Source excerpt
Hinrich and Crawford are not equal defensivily and Hinrich is a better penitrator and passer.Jamal is a great shooter, but I would like to see him finish at the basket, he almost never gets to the bucket, he just throws up a running one hander half way down the lane instead of going all the way to the bucket. Jamal also need to work on his shot selection, he has to reckonize when the clock is his friend, he has to know when the other team is in foul trouble and who in particular is having foul trouble, and he has to make sure that there is someone on the offensive boards when shoots. These 2 combined with Tyson and eddy could really make some noise

That and1 drive to the basket Kirk had on JO was a good display of the strength of Kirk, not many points in the league could've finished that one


----------



## futuristxen (Jun 26, 2003)

I think Jamal is a diffrent kind of passer from Hinrich. I've said it before, but I guess I'll say it again, Hinrich throws John Stockton type passes. Jamal throws Lebron James passes(case in point, that bullet pass he threw from the top of the key to Davis). I think Jamal also has better vision than Hinrich, which may have a lot to do with height. But I just think Crawford is a hair quicker at spotting the open man. I saw a couple times last night where Hinrich missed a wide open JYD.

Exercise task a
Copy the passage of the forum excerpt that begins at the words "That and1 drive" and ends after the words "wide open JYD.".
The forum excerpt and the rows are unrelated to each other.

[Dataset rows]
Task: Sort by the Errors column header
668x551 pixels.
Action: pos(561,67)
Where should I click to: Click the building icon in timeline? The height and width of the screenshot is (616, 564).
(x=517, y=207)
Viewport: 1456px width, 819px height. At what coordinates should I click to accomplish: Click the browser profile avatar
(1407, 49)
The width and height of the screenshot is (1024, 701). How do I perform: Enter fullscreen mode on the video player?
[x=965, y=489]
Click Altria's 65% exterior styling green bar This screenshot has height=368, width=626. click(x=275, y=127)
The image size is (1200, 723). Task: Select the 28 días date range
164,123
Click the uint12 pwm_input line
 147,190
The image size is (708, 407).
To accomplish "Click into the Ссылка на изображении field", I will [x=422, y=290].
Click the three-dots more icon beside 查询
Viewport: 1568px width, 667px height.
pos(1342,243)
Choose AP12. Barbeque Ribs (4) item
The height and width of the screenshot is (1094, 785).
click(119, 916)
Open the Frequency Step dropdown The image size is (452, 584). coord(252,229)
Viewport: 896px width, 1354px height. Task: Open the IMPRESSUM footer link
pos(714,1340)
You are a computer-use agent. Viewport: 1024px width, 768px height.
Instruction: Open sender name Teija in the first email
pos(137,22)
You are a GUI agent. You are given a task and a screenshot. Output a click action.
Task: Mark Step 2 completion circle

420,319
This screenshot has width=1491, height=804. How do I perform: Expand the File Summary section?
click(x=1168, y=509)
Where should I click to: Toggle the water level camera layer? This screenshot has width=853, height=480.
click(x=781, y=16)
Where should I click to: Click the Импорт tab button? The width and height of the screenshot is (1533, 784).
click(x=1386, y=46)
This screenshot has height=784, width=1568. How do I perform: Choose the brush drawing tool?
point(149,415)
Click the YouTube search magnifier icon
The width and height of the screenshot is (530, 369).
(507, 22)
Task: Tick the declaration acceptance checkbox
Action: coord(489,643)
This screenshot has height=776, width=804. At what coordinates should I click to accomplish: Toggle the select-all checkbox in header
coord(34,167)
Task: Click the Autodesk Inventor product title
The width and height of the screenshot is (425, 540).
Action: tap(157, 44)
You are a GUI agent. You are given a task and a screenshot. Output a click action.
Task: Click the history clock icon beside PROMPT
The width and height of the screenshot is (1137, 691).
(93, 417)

Exercise task b
Reproduce the rows word for word, from the very first row through the line that contains "pos(1342,243)", including that line.

Exercise answer a
That and1 drive to the basket Kirk had on JO was a good display of the strength of Kirk, not many points in the league could've finished that one


----------



## futuristxen (Jun 26, 2003)

I think Jamal is a diffrent kind of passer from Hinrich. I've said it before, but I guess I'll say it again, Hinrich throws John Stockton type passes. Jamal throws Lebron James passes(case in point, that bullet pass he threw from the top of the key to Davis). I think Jamal also has better vision than Hinrich, which may have a lot to do with height. But I just think Crawford is a hair quicker at spotting the open man. I saw a couple times last night where Hinrich missed a wide open JYD.

Exercise answer b
Task: Sort by the Errors column header
668x551 pixels.
Action: pos(561,67)
Where should I click to: Click the building icon in timeline? The height and width of the screenshot is (616, 564).
(x=517, y=207)
Viewport: 1456px width, 819px height. At what coordinates should I click to accomplish: Click the browser profile avatar
(1407, 49)
The width and height of the screenshot is (1024, 701). How do I perform: Enter fullscreen mode on the video player?
[x=965, y=489]
Click Altria's 65% exterior styling green bar This screenshot has height=368, width=626. click(x=275, y=127)
The image size is (1200, 723). Task: Select the 28 días date range
164,123
Click the uint12 pwm_input line
 147,190
The image size is (708, 407).
To accomplish "Click into the Ссылка на изображении field", I will [x=422, y=290].
Click the three-dots more icon beside 查询
Viewport: 1568px width, 667px height.
pos(1342,243)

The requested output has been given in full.